So, the dramatic characters are witnesses and guests of the maiden voyage of the Duchess Elizabeth and they will have a chance to prove their proper upbringing and character by defending Professor Karla Reinhard from some lower class ruffians – upon doing so, they will have an easy means/hook to get aboard, in the case the host has not yet provided such an angle to pursue. The Professor’s child Mau Sascha Reinhardt has also been changed – the individual now eschews traditional gender-binaries, dressing and behaving as fancy strikes them. The eccentric duo is here to install the Automated Telegraphic Punched Card Shuffler, a device crucial to the speedy and remote operation of the eponymous Babbage’s engine powering the train. One nice aspect of the revision pertains to the explicit notion that the train was constructed by dwarven metallurgists, which renders this particular means of industrial propulsion less inimical to the faerie, allowing such dramatic characters to participate in the adventure entertainment in a less challenging manner.
A vast improvement undertaken by the honorable individuals tasked with improving this experience, would be the fact that we now do get proper maps for the Duchess Elisabeth, making the adventure entertainment significantly less work-intense to research for the host who is not into cutting-edge technology such as the Duchess Elisabeth. Of course, it is only a matter of time before the inevitable arrival of some dastardly rogues hell-bent on attempting to kidnap the professor…which, after a scuffle, results in the train’s entire car being stolen via the massive airship that he dastardly villain of this tale commands!
Apologies, my dear hosts, for I am getting ahead of myself, failing to note that the train can act as a perfect way to introduce some of the famous individuals of our age – from Arsène Lupin to Mark Twain, there are more than a few famous individuals on board, though these colorful persons and their involvement in the proceedings to come ultimately depend on the needs of the host.
I was elaborating on the vile mind behind this most despicable ploy, correct? Well, one Lord Anton Dire, indubitably of questionable parentage, lord of a tin-pot Germano-Slavic micro-nation, has managed to construct this airship, courtesy of a strange material called Radium -and he considers Babbage’s engine to be one step towards his imminent rise to power. The whole capture of the dramatic characters, alas, lacks crucial freedom for the respective guests entertained; it is simply assumed that they are overwhelmed and brought into the hidden hangar of aforementioned lord – at this point, I distinctly recalled Mr. Olam telling of a series of tales of a man named “Bond”, projected in moving images, not unlike those generated by a laterna magica; the similarities are peculiar indeed, including an all but moustache-twirling villain-monologue. This exceedingly galling piece of railroading, if you pardon my excursion into puerile humor, has, much to my chagrin, not been rectified. While the adventure entertainment does feature a few pieces of advice for handling such digressions from the plotted course, I nonetheless cannot help but consider it less than proper to be forced to impinge in a thus pronounced manner upon the freedom of choice expected by the guests of my soirées.

## PROBLEM STATEMENT:
Condense the review's paragraph beginning "A vast improvement undertaken" into a short bulleted list that keeps its main facts.

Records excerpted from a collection
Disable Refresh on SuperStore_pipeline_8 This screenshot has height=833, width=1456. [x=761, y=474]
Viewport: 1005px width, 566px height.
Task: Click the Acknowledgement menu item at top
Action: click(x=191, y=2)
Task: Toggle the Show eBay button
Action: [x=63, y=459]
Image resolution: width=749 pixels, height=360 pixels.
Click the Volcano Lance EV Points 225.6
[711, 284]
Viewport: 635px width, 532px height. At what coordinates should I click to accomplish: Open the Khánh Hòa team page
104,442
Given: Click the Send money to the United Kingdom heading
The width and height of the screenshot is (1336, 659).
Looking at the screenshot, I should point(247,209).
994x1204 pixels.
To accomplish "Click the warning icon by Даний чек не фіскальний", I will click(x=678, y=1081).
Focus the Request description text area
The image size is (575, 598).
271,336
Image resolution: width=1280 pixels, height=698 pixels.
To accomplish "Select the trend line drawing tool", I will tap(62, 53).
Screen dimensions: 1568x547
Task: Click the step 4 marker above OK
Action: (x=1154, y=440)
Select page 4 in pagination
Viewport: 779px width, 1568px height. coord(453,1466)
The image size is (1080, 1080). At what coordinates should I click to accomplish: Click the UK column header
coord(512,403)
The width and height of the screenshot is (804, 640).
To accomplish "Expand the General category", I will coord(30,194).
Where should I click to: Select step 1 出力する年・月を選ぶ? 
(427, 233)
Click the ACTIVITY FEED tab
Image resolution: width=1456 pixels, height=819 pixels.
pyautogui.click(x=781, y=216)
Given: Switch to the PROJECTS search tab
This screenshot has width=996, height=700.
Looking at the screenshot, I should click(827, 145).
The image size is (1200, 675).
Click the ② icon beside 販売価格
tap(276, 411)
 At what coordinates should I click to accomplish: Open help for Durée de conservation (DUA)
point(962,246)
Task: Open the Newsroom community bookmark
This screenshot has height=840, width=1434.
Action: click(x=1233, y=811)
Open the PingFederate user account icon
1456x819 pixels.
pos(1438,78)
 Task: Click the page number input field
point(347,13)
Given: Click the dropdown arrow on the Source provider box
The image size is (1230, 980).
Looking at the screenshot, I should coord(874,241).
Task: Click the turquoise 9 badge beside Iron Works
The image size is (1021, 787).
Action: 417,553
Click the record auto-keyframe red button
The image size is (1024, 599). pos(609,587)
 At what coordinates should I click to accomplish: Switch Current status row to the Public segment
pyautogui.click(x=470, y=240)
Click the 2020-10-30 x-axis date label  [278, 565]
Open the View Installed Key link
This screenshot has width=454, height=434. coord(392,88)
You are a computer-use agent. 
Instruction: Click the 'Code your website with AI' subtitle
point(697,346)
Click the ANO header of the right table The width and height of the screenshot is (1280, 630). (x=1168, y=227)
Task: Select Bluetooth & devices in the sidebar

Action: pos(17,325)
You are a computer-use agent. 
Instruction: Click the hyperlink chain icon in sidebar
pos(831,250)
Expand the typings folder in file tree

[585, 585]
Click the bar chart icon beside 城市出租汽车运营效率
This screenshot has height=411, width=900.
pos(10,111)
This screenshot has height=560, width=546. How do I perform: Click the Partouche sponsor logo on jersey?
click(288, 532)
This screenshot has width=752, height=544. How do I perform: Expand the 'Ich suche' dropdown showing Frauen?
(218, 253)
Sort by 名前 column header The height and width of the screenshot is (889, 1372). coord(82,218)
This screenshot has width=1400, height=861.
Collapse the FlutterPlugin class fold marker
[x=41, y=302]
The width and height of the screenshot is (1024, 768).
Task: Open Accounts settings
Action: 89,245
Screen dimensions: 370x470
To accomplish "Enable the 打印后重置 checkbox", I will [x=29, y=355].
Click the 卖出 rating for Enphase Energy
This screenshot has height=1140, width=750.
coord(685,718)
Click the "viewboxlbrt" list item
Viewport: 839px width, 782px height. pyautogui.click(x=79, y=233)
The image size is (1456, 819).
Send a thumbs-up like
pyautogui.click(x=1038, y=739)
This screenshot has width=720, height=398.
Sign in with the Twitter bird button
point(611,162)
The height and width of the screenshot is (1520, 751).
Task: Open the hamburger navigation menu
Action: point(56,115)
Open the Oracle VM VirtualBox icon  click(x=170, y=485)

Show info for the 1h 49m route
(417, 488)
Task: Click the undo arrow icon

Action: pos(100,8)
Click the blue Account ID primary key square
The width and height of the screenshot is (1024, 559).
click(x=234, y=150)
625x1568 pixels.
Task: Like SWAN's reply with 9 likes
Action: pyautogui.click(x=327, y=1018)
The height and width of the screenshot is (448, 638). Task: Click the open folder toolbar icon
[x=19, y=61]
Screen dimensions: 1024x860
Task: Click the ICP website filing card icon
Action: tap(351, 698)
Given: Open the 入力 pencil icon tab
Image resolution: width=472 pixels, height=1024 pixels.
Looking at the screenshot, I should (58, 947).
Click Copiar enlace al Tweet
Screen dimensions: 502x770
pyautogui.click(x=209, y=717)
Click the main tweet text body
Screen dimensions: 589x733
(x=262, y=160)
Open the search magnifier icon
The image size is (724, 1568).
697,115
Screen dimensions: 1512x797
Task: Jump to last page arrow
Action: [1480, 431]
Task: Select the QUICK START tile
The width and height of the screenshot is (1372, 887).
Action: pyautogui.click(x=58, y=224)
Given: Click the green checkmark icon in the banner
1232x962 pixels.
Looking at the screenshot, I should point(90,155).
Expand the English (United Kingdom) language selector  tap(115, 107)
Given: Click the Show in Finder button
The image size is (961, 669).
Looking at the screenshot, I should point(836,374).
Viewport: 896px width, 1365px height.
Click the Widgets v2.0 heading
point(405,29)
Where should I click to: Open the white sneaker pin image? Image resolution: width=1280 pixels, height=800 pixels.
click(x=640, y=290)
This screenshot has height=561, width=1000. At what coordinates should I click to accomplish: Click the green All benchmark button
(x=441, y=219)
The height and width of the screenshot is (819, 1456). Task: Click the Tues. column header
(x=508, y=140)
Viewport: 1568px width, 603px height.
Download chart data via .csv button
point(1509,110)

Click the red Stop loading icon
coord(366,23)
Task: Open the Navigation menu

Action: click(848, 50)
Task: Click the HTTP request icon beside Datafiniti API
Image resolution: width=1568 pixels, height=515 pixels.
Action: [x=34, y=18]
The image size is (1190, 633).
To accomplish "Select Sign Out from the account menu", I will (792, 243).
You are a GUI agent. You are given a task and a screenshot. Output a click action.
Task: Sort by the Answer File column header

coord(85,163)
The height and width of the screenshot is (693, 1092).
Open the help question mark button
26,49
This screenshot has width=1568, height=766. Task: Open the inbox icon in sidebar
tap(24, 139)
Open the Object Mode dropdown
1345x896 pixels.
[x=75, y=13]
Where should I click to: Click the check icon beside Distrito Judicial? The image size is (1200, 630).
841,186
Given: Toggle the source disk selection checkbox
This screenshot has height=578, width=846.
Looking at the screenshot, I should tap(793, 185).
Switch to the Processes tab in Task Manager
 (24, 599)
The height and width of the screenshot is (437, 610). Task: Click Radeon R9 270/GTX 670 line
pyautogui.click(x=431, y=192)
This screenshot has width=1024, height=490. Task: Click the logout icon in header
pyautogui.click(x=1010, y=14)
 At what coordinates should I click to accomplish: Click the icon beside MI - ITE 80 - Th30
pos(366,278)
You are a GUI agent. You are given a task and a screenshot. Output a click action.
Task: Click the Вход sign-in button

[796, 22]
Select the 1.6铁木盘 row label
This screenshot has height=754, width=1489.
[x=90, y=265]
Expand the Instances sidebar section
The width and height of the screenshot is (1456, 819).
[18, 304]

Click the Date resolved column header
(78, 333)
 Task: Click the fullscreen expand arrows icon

## RESULT OF THIS EXERCISE:
- The revision now provides proper maps of the Duchess Elisabeth, so hosts unfamiliar with such cutting-edge technology have much less research to do.
- Rogues inevitably arrive and try to kidnap the professor.
- After a scuffle, the train's entire car is stolen by the massive airship the villain commands.